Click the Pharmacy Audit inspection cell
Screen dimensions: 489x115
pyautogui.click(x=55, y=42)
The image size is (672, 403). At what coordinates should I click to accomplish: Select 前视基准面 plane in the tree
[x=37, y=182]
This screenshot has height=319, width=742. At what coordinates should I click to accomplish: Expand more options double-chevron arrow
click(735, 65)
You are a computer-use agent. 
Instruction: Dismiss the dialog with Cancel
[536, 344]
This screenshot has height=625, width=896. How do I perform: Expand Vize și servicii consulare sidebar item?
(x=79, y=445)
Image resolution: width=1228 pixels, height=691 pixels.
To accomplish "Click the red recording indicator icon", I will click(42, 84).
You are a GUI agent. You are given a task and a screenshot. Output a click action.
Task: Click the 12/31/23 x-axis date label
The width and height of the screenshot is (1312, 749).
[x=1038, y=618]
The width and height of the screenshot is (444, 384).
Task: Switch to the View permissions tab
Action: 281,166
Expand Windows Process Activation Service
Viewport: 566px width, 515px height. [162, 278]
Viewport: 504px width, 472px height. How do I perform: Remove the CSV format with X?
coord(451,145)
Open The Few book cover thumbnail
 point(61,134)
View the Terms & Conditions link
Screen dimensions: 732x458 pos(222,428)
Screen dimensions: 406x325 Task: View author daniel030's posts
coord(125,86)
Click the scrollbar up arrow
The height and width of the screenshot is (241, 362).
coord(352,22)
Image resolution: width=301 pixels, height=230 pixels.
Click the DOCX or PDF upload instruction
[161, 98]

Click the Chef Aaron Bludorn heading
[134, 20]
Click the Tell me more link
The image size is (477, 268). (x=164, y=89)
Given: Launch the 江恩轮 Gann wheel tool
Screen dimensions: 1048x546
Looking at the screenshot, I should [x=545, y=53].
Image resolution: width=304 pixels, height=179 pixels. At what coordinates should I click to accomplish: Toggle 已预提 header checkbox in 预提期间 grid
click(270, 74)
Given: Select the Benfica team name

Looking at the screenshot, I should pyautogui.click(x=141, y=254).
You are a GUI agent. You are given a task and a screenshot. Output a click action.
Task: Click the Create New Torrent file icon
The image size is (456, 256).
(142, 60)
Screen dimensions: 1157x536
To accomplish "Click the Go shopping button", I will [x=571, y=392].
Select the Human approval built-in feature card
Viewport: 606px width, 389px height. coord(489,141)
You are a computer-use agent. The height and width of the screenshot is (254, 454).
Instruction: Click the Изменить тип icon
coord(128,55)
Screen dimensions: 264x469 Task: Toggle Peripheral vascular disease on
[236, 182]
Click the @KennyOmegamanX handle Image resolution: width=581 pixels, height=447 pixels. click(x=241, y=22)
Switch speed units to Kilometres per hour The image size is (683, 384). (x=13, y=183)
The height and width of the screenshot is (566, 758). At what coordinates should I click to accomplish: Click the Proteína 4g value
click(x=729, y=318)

### Your instructions
Quote all of the entries exactly as they appear.

### Reply to the task
Click the Pharmacy Audit inspection cell
Screen dimensions: 489x115
pyautogui.click(x=55, y=42)
The image size is (672, 403). At what coordinates should I click to accomplish: Select 前视基准面 plane in the tree
[x=37, y=182]
This screenshot has height=319, width=742. At what coordinates should I click to accomplish: Expand more options double-chevron arrow
click(735, 65)
You are a computer-use agent. 
Instruction: Dismiss the dialog with Cancel
[536, 344]
This screenshot has height=625, width=896. How do I perform: Expand Vize și servicii consulare sidebar item?
(x=79, y=445)
Image resolution: width=1228 pixels, height=691 pixels.
To accomplish "Click the red recording indicator icon", I will click(42, 84).
You are a GUI agent. You are given a task and a screenshot. Output a click action.
Task: Click the 12/31/23 x-axis date label
The width and height of the screenshot is (1312, 749).
[x=1038, y=618]
The width and height of the screenshot is (444, 384).
Task: Switch to the View permissions tab
Action: 281,166
Expand Windows Process Activation Service
Viewport: 566px width, 515px height. [162, 278]
Viewport: 504px width, 472px height. How do I perform: Remove the CSV format with X?
coord(451,145)
Open The Few book cover thumbnail
 point(61,134)
View the Terms & Conditions link
Screen dimensions: 732x458 pos(222,428)
Screen dimensions: 406x325 Task: View author daniel030's posts
coord(125,86)
Click the scrollbar up arrow
The height and width of the screenshot is (241, 362).
coord(352,22)
Image resolution: width=301 pixels, height=230 pixels.
Click the DOCX or PDF upload instruction
[161, 98]

Click the Chef Aaron Bludorn heading
[134, 20]
Click the Tell me more link
The image size is (477, 268). (x=164, y=89)
Given: Launch the 江恩轮 Gann wheel tool
Screen dimensions: 1048x546
Looking at the screenshot, I should [x=545, y=53].
Image resolution: width=304 pixels, height=179 pixels. At what coordinates should I click to accomplish: Toggle 已预提 header checkbox in 预提期间 grid
click(270, 74)
Given: Select the Benfica team name

Looking at the screenshot, I should pyautogui.click(x=141, y=254).
You are a GUI agent. You are given a task and a screenshot. Output a click action.
Task: Click the Create New Torrent file icon
The image size is (456, 256).
(142, 60)
Screen dimensions: 1157x536
To accomplish "Click the Go shopping button", I will [x=571, y=392].
Select the Human approval built-in feature card
Viewport: 606px width, 389px height. coord(489,141)
You are a computer-use agent. The height and width of the screenshot is (254, 454).
Instruction: Click the Изменить тип icon
coord(128,55)
Screen dimensions: 264x469 Task: Toggle Peripheral vascular disease on
[236, 182]
Click the @KennyOmegamanX handle Image resolution: width=581 pixels, height=447 pixels. click(x=241, y=22)
Switch speed units to Kilometres per hour The image size is (683, 384). (x=13, y=183)
The height and width of the screenshot is (566, 758). At what coordinates should I click to accomplish: Click the Proteína 4g value
click(x=729, y=318)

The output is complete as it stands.